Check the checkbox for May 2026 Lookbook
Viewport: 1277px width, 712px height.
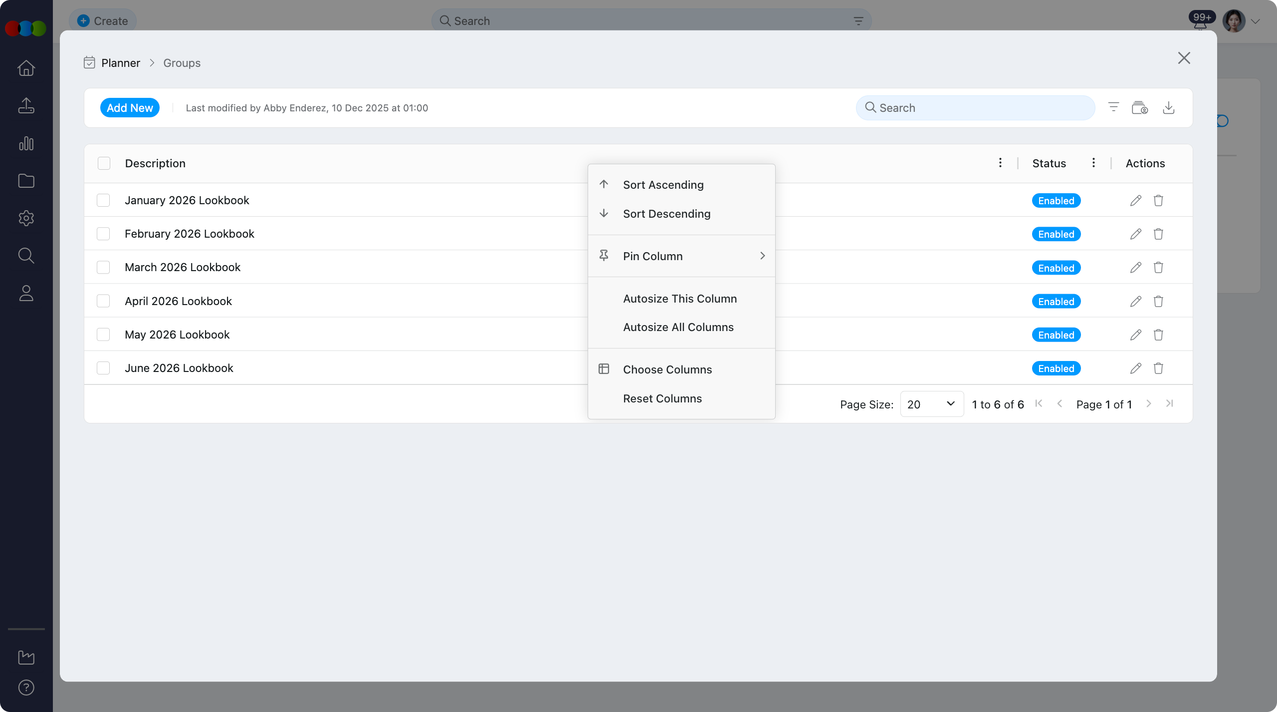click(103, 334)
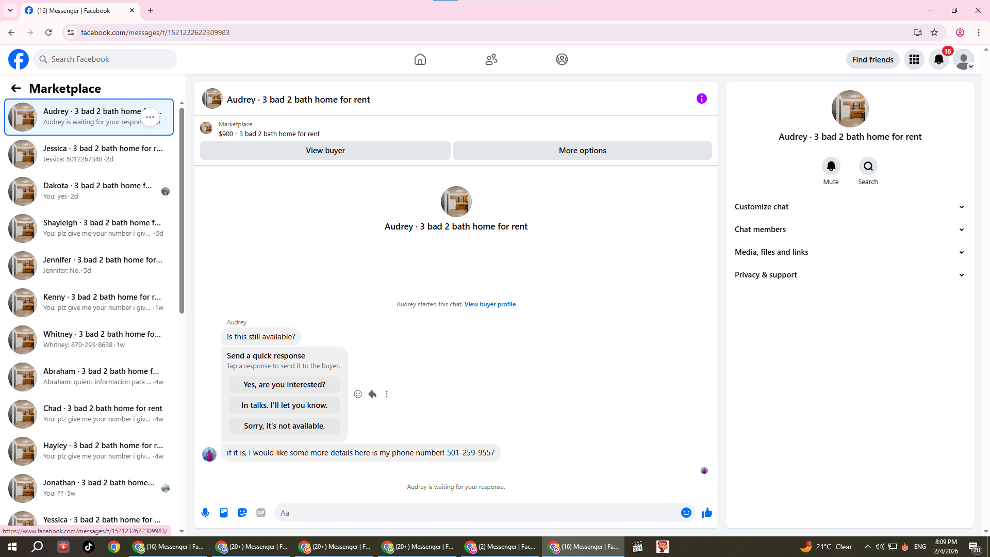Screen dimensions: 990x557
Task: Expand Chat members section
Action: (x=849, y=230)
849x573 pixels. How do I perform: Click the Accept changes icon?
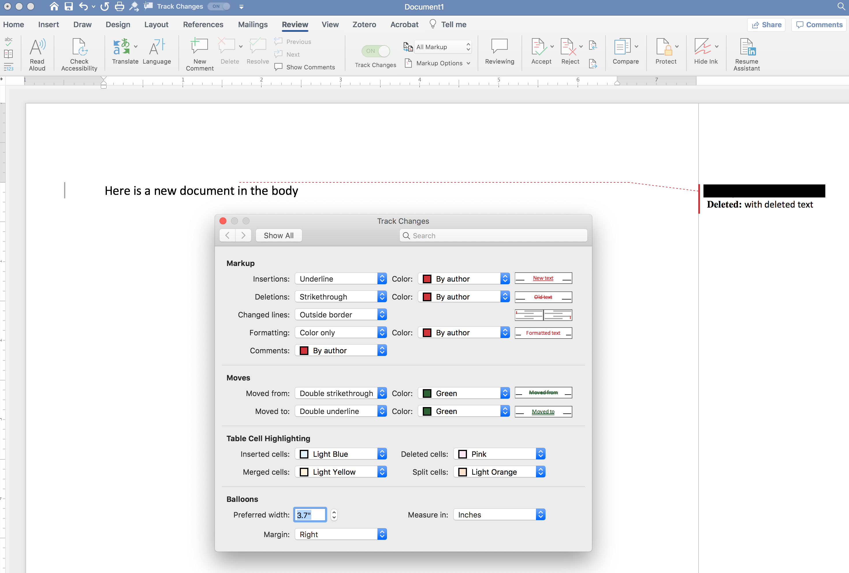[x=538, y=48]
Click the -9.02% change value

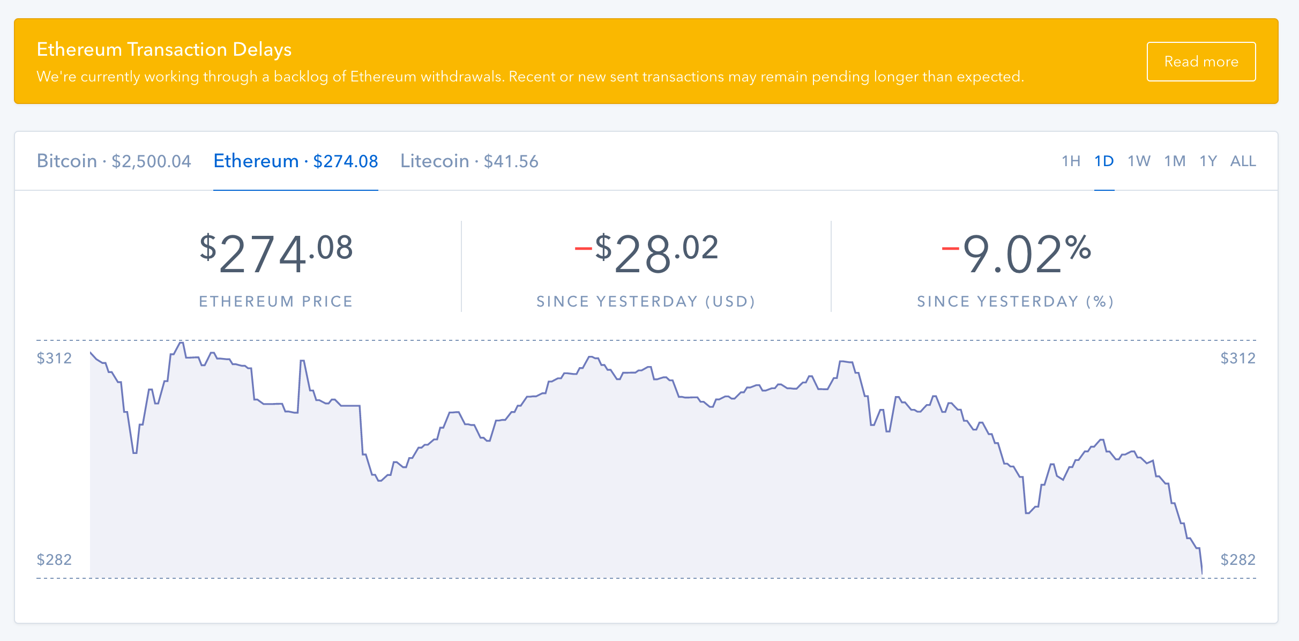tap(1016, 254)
_ _ _ _
ACTIVITY =
Repeat, exactly and in full, all records above, but include no pictures.

EXERCISE RESULT =
Check the checkbox for May 2026 Lookbook
Viewport: 1277px width, 712px height.
click(103, 334)
Screen dimensions: 990x557
Task: Expand Chat members section
Action: (x=849, y=230)
849x573 pixels. How do I perform: Click the Accept changes icon?
[x=538, y=48]
Click the -9.02% change value

tap(1016, 254)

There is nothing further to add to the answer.